Discussion in 'Android Devices' started by fizgig, Feb 21, 2010.

  1. fizgig

    fizgig Active Member
    Thread Starter

    Dec 12, 2009
    Matt's Droid Info

    I've seen tutorials that just walk you through the steps of how to root or how to flash but they mostly don't explain much leaving you (or me) very confused as to what's going on under the surface. I'm going to maintain a post that explains things a bit better I hope as a learning experience for me (as I'm sure I'll get some stuff wrong and get corrected) and I hope others can benefit from it.

    Rooting your phone appears to allow the user to change files that a non-rooted phone wont let you have access to. You can then install things such as new ROMs that allow you to run your droid at a faster speed, have more features like live wallpaper and so on. A nice guide that explains how to root that worked for me was Obtaining Root | Root Your Droid

    The small update.zip file in the guide linked to above has two folders in it. You don't need to look into it but I wanted to know what was going on.

    The two folders are:
    (1) META-INF
    (2) system

    The META-INF has a text script and a binary script. Not sure why two scripts are needed but text file script (updater-script) seems pretty straightforward as it seems to do the following (feel free to open the file yourself in wordpad in windows or something that understands unix end-of-line characters):

    1. Mount your droids filesystem (I think this is required to make it writable)
    2. Copy the file update.zip/system/bin/su to /system/bin/su
    3. Copy the file update.zip/system/app/Superuser.apk to /system/app/Superuser.apk
    4. Change permissions of both files.
    5. Unmount the filesystem.

    I guess this explains why there is a superuser program in your menu after you reboot.

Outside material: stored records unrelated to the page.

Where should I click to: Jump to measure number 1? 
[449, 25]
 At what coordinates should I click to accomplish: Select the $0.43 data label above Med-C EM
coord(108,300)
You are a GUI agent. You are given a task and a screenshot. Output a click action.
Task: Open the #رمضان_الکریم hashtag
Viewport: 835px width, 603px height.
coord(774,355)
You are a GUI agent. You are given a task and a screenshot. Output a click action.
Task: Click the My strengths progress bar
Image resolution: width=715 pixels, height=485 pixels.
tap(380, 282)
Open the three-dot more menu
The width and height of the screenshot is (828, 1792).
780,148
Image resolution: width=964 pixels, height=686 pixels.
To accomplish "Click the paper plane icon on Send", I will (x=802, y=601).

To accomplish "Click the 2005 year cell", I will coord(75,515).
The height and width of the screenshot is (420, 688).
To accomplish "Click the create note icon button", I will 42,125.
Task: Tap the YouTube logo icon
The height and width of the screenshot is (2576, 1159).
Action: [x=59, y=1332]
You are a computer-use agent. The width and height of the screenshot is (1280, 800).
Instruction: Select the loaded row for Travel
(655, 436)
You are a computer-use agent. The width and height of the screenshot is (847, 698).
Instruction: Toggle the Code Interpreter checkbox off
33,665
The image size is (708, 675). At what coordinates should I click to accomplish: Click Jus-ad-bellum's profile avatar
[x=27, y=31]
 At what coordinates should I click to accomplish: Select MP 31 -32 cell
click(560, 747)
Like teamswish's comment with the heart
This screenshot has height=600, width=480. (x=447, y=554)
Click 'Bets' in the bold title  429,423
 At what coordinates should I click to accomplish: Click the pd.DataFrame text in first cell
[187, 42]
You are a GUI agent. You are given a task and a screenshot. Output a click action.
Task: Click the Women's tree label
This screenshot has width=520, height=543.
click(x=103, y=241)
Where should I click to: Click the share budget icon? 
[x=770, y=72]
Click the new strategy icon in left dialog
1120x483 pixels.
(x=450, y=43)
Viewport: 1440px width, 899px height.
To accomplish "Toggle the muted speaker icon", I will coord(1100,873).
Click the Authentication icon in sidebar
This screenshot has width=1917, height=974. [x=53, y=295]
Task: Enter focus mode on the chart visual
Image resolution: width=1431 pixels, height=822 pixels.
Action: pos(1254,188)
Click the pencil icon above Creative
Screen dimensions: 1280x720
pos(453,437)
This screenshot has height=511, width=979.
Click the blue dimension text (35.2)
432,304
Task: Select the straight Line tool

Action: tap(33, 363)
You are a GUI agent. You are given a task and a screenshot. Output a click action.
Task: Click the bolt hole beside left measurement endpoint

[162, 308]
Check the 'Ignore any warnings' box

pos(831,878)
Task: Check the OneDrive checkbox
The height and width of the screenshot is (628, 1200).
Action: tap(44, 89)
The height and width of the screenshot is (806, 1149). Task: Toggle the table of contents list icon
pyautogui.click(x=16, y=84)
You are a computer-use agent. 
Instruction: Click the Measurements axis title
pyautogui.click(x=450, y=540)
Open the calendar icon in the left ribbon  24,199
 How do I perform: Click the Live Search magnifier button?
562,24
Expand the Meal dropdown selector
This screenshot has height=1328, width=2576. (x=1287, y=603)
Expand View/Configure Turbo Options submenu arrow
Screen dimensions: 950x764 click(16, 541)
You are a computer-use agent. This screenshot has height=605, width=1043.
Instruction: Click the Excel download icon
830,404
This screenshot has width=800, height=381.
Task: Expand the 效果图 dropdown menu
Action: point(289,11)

    Speaking of the superuser program, that appears to be a program that monitors which programs have been given superuser priveledges by you. After rooting, when you run the program, it will have a blank screen since you haven't granted permissions to any programs yet that want it (such as /system/bin/sh or the tether program). When you do start granting permission to programs, you'll see them in the superuser program. You can take away permission by clicking on it in the superuser program which would require the program to ask for permission the next time it's run.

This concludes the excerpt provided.